The suicide of internet activist Aaron Swartz could provide the US with a wake up call about its US Computer Fraud and Abuse Act.

The 29-year-old law has been used by the US government to hit hackers with draconian court cases over what should be legal technicalities and misdemeanors.

Swartz faced years in prison and ridiculous fines for downloading millions of academic articles from a private database through a network at the Massachusetts Institute of Technology.

His defence was handicapped by bullying prosecutors who were threatening to use the full force of a law which could jail you for lying about your identity on Facebook or delete files from your work laptop before you quit.

The US attorney’s case was based on the 1984 CFAA law, which some legal experts contend has been amended so many times that some portions of it no longer make sense. For example the penalties for minor offences can exceed those for more serious crimes.

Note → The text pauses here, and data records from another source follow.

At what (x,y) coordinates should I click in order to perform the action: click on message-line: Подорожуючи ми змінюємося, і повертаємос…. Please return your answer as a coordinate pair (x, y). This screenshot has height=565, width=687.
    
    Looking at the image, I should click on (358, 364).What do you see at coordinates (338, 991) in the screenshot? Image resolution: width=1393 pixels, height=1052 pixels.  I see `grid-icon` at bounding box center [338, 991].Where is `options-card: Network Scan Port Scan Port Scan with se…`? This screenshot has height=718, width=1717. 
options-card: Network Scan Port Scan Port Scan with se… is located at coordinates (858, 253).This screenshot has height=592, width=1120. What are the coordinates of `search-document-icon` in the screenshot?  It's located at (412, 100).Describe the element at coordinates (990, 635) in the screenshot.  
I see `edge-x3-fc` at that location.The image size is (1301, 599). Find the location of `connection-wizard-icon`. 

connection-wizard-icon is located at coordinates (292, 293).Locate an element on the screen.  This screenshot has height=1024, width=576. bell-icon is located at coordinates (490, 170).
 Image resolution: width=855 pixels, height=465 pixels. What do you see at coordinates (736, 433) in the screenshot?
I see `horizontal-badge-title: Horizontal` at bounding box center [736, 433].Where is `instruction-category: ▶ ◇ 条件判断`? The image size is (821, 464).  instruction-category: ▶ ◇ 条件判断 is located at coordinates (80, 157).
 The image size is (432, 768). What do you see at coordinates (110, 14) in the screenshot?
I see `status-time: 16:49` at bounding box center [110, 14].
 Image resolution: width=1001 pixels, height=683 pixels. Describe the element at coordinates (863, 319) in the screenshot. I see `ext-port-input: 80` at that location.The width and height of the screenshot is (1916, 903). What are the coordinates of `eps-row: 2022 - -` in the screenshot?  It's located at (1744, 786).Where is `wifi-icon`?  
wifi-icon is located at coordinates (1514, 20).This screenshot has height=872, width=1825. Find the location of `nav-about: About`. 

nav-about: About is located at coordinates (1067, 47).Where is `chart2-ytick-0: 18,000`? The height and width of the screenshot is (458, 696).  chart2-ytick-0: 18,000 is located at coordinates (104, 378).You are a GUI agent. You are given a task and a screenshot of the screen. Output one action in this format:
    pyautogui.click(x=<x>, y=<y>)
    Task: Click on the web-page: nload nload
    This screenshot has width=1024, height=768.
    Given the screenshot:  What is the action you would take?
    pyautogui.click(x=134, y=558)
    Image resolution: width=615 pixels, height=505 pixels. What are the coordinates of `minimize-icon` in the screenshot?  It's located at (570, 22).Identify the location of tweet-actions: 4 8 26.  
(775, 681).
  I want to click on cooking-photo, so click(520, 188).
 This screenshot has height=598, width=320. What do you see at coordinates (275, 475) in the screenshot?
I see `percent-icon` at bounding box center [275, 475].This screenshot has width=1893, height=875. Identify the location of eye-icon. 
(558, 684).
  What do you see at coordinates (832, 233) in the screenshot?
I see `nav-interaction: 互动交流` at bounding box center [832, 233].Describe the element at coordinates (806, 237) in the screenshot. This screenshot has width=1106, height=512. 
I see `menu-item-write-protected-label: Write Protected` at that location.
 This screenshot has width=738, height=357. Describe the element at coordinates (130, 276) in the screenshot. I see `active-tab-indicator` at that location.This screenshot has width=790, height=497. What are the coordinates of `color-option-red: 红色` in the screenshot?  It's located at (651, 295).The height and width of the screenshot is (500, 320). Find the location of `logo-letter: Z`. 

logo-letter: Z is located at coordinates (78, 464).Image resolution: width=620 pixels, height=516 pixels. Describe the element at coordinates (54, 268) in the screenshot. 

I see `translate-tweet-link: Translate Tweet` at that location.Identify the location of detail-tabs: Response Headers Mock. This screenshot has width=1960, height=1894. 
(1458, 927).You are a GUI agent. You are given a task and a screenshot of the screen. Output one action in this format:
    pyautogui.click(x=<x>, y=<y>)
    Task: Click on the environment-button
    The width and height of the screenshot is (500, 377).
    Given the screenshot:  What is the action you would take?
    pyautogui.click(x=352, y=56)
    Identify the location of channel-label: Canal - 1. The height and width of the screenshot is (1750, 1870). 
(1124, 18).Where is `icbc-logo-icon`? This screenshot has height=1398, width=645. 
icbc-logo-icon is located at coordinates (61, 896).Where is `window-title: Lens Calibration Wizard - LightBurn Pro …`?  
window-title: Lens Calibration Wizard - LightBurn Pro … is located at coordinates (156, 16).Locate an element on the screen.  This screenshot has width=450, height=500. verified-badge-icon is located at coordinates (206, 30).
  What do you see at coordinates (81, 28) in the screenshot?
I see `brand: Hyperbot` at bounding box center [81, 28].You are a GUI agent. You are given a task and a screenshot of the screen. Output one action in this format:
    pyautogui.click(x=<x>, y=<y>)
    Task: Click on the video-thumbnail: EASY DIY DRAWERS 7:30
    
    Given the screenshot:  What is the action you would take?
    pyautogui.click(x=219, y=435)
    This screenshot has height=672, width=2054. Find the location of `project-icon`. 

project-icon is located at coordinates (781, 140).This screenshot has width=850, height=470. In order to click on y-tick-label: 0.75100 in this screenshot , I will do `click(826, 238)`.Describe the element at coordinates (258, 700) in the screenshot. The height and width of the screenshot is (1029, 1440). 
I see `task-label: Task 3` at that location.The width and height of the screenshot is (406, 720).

Eric Goldman, a professor at the Santa Clara University School of Law, told Yahoo Finance that so much has changed and become more complicated, and the law has kept Frankenstein-ing.

Other legal experts said that US Attorney Carmen Ortiz followed the dodgy law too closely in bringing charges against Swartz.

For example, courts across the US are split about what constitutes illegal access, which, you would have thought, would be pretty important in a hacking case.

Despite this, US prosecutors have cheerfully bought 297 federal criminal cases under the CFAA and related computer fraud laws from 2010 through 2012. This often scares the beejesus out of people who probably would not be charged with anything.

Take, for example, the man who was charged because he deleted files from his company’s laptop after he was fired, or the woman who set up a fake Facebook account. Some of these face millions of dollars of fines and long stretches in jail.

But it is not just the government prosecutors who are addicted to the nebulous law. There have been more than 300 civil lawsuits which were brought in during private disputes citing the CFAA and related laws.

Marcia Hofmann, a senior staff attorney at the Electronic Frontier Foundation, said that prosecutors have taken advantage of the vague terms to add huge penalties to lesser cases.

They make an aggressive reading of what unauthorised access means to try to throw the book at somebody, she said.

Often prosecutors use that aspect of the law to punish something else the person did that the prosecutor didn’t like, but would have a harder job getting a court to bring in any penalty.